Kekhawatiran kalangan pekerja itu juga senada dengan pernyataan peneliti politik LIPI, Fathimah Fildzah Izzati (Kompas, 27/2/2020), yang menyebut isi RUU Cipta Kerja, khususnya dalam bab ketenagakerjaan, dinilai merugikan pekerja. RUU Cipta Kerja disebut merugikan karena secara eksplisit menunjukkan liberalisasi ekonomi sebab adanya deregulasi yang mengurangi hak-hak dasar buruh.
Ketidakpuasan pekerja atas RUU Cipta kerja itu kemudian mereka nyatakan dengan turun ke jalan pada 20 Januari lalu. Ribuan buruh yang berunjuk rasa itu berasal dari wilayah Jabodetabek dan tergabung ke dalam beberapa serikat pekerja, seperti Konfederasi Serikat Pekerja Indonesia, Federasi Serikat Pekerja, Federasi Serikat Pekerja Metal Indonesia, dan Konfederasi Serikat Pekerja Seluruh Indonesia. Tak hanya di Jakarta, demonstrasi juga merebak di sejumlah daerah di Indonesia secara serentak.
Berbeda dengan kalangan buruh, pelaku usaha justru menganggap aturan baru pesangon itu menjadi angin segar bagi dunia usaha. Kalangan pengusaha yang tergabung dalam Asosiasi Pengusaha Indonesia (Apindo) dan Kamar Dagang dan Industri (Kadin) Indonesia menilai aturan pesangon yang berlaku saat ini dinilai memberatkan, terutama bagi mereka yang berinvestasi di sektor padat karya (labor-intensive). Pengusaha kesulitan ketika melakukan PHK terhadap pekerja karena memberatkan.
Besarnya pesangon juga kerap membuat investor enggan berinvestasi di Indonesia sehingga menghambat penciptaan lapangan kerja. Besaran pesangon yang berlaku saat ini termasuk sangat tinggi dibandingkan negara-negara tetangga. Tingginya pesangon tersebut dinilai sering membuat perusahaan lebih memilih merekrut karyawan kontrak daripada pegawai tetap.
Pengaturan yang sudah dibuat sejak 16 tahun silam ini membuat pelaku usaha takut untuk masuk ke sektor formal sehingga memilih bergerak di informal. Pasalnya, pengaturannya tak seketat jika berubah formal.

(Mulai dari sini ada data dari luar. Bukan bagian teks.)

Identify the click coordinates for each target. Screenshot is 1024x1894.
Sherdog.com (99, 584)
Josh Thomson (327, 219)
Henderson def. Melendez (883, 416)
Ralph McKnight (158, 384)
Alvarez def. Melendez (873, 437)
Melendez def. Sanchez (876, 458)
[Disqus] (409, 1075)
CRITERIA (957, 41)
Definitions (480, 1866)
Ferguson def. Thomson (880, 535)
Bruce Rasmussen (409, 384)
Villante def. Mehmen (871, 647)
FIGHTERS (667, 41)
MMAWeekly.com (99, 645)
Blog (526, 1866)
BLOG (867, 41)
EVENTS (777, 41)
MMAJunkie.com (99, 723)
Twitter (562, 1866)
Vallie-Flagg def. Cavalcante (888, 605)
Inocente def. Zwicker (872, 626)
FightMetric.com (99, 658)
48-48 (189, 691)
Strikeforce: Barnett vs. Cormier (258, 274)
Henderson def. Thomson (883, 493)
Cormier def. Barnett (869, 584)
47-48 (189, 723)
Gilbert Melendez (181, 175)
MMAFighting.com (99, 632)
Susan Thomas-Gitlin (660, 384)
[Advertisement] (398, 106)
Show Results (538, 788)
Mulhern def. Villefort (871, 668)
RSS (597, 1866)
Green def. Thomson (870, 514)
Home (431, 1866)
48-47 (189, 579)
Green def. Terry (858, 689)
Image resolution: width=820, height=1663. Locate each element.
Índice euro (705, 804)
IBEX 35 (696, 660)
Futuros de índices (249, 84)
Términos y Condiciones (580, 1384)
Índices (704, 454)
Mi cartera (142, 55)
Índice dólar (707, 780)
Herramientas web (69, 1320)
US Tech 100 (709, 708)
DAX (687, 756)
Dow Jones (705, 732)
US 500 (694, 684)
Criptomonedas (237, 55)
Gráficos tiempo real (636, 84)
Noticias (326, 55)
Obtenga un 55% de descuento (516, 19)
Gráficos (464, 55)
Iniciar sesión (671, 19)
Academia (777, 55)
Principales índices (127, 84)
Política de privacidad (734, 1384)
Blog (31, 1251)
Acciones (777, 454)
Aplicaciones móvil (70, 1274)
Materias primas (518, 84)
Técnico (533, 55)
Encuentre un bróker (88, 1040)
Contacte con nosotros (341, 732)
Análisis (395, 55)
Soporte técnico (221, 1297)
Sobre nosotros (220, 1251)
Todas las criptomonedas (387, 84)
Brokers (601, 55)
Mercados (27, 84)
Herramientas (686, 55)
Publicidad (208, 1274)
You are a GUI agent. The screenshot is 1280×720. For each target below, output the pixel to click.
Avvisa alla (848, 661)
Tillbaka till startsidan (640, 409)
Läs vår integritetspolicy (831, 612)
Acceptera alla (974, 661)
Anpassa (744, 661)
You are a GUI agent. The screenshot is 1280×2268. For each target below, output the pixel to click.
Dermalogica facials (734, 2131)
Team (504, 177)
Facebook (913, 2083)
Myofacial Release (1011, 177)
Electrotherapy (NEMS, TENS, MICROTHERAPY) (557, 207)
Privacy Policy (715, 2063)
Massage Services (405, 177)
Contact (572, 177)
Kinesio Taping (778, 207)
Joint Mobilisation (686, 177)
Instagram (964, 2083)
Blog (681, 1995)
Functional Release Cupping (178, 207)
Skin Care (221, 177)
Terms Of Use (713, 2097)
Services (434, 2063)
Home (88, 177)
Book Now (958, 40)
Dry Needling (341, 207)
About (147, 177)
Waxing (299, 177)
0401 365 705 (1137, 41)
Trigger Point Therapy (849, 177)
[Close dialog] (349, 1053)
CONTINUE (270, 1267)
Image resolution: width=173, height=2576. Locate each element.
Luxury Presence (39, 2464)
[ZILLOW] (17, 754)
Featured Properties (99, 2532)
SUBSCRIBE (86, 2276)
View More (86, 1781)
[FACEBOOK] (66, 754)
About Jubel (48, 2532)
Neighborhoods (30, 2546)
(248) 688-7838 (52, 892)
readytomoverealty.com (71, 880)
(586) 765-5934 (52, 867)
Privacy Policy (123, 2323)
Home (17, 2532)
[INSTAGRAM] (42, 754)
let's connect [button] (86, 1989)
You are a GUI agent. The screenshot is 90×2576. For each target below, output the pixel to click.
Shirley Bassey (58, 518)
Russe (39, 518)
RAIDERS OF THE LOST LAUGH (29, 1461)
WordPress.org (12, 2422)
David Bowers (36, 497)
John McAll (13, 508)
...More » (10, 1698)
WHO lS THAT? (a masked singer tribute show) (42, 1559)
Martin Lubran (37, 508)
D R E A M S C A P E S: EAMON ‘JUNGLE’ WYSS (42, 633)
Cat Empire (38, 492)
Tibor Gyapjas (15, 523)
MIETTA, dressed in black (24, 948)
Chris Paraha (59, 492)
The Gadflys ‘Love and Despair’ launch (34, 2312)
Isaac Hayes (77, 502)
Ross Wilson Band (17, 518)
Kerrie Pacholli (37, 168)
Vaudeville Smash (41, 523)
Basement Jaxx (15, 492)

Baca juga: Ribuan Buruh Sidoarjo Tuntut Pencabutan ”Omnibus Law”
Tarik ulur
Tarik ulur soal aturan PHK dan pesangon itu tak lepas dari sejarah panjang regulasi ketenagakerjaan di Indonesia. Setidaknya aturan terkait PHK telah lima kali mengalami perubahan. Sebelum era Reformasi, terjadi tiga kali perubahan dan sesudah reformasi sebanyak dua kali.
Sebelum era reformasi, perubahan aturan ketenagakerjaan relatif berjalan mulus dan tanpa menimbulkan masalah. Hal itu bisa terjadi karena pada masa itu masih berada di era single union system.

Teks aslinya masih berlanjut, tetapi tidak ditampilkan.